* _Exercises_
a - Answer these about the commentary on the appeal, one line each:
(i) What did the plaintiff provide in place of the entire trial transcripts?
(ii) According to the defendant, what invitation from the court did the plaintiff decline?
(iii) Which case is cited for the rule that the appellee bears the burden of providing an adequate record to review an alternate basis to affirm?
b - Go on with the commentary on the appeal, picking up after its final sentence.
--- start Quoted text ---
In a footnote, the Appellate Court noted that the plaintiff did not order the entire trial transcripts but only provided her own testimony. Id. at 416 n.1. It is somewhat surprising, then, that the court reviewed the merits, as normally it will not review factual claims or claims of abuse of discretion without a complete trial transcript. See, e.g., Calo-Turner v. Turner, 83 Conn. App. 53, 56 (2004). Here, it was apparent from the plaintiff’s own testimony that her claim for pain and suffering was weak, so the court was able to affirm the trial court on the merits despite the incomplete record. This is at least understandable on the facts of this case. It is also commendable that the court reached the merits notwithstanding the incomplete record.
What is confusing to me, however, is that in footnote 1, the court notes that the defendant claimed the plaintiff failed to preserve her claim for appeal when she declined the court’s invitation to send the jury back to reconsider. Because the defendant had not provided the transcripts of that exchange, the court determined the record was inadequate to review the claim regarding the lack of preservation. 159 Conn. App. at 417-18 n.1.
It is true that the appellee bears the burden of providing an adequate record to review an alternate basis to affirm. Zahringer v. Zahringer, 262 Conn. 360, 370 (2003). But an alternate basis to affirm exists when the trial court reached the correct result for the wrong reason, see State v. Lynch, 21 Conn. App. 386, 393, cert. denied, 216 Conn. 806 (1990), and the result was required as a matter of law. See Grady v. Somers, 294 Conn. 324 (2009) (affirming summary judgment on alternate grounds). Here, the defendant claimed that the plaintiff failed to carry her burden of providing an adequate record, which does not turn on the merits of her claim as a matter of law.
--- end Quoted text ---
--- start Dataset excerpt ---
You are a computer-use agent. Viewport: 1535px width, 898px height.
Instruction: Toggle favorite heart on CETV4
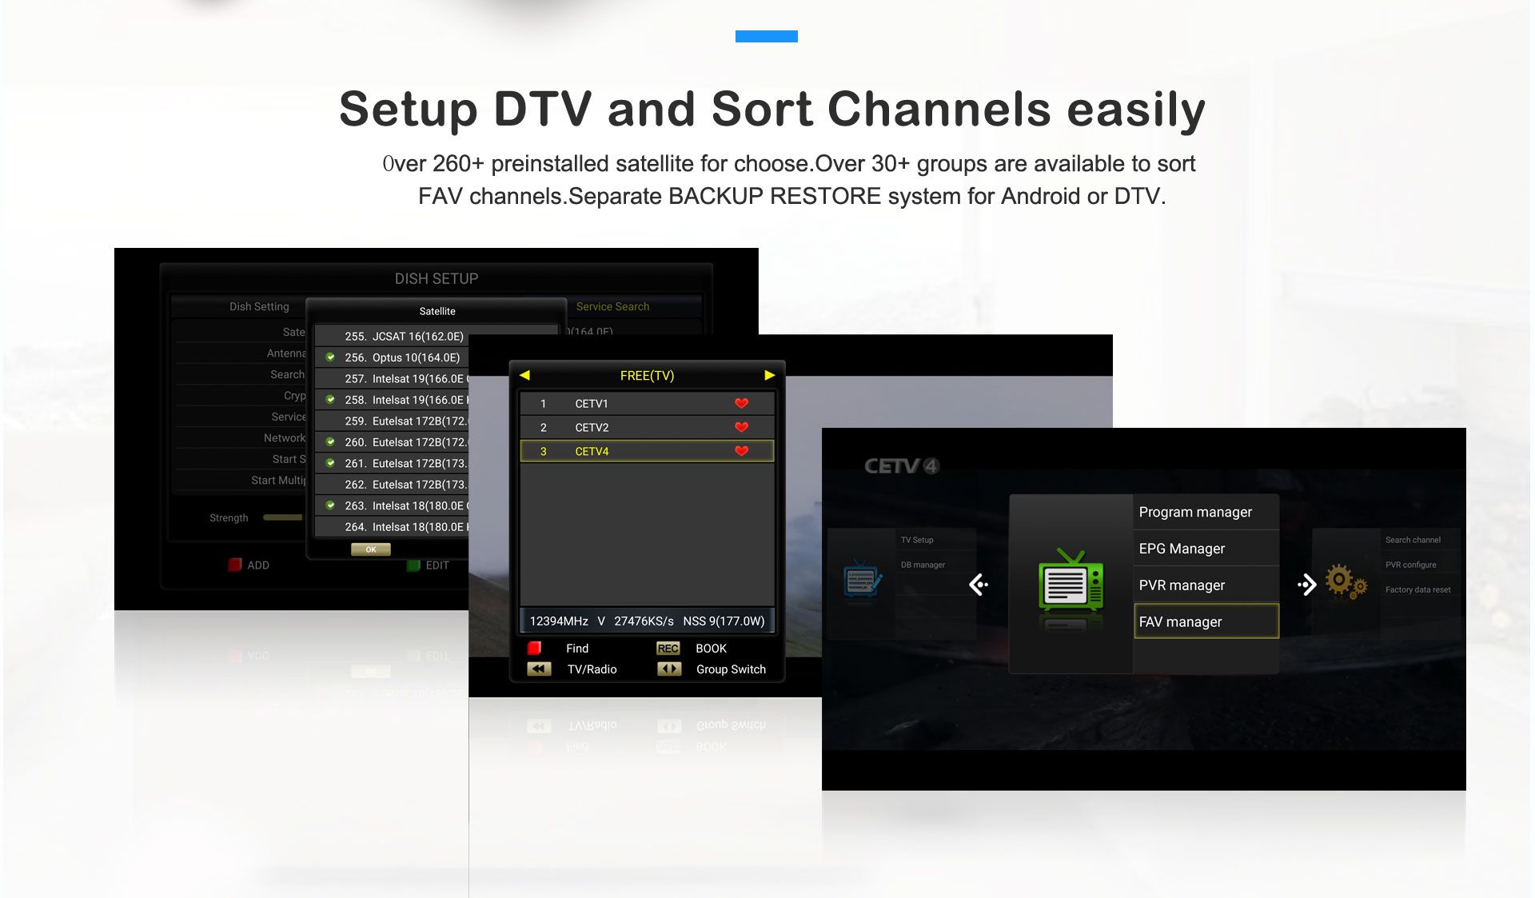click(x=744, y=450)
--- end Dataset excerpt ---
* _Per-task outputs_
a -
(i) Only her own testimony.
(ii) The court's invitation to send the jury back to reconsider.
(iii) Zahringer v. Zahringer, 262 Conn. 360, 370 (2003).

b -
Moreover, I don’t understand why a transcript of the colloquy regarding the offer to send the jury back is necessary to review the claim. It is clear that plaintiff’s counsel declined the offer. Presumably the preservation question is whether the plaintiff waived the claim through her affirmative act of declining the procedural means to correct the error. Although waiver is normally a question of fact, appellate tribunals routinely determine whether a party has waived a claim. See, e.g., State v. Kitchens, 299 Conn. 447 (2011) (defendant waived instructional error when agreeing with jury charge). Here, where it was clear that the plaintiff declined the opportunity to have the jury reconsider, it is difficult to understand what more the court needed to decide whether the issue was preserved. (This is not to say that the defendant would have prevailed on this argument, but by mentioning the claim and refusing to review it, the court intimates that the question is open as to whether the plaintiff should have had the jury reconsider in order to preserve her claim.)
The lesson for appellees after Melendez appears to be: order the transcripts if they pertain to your preservation claim if it involves something that occurred at trial and otherwise make sure the record is adequate to show that a claim was not preserved.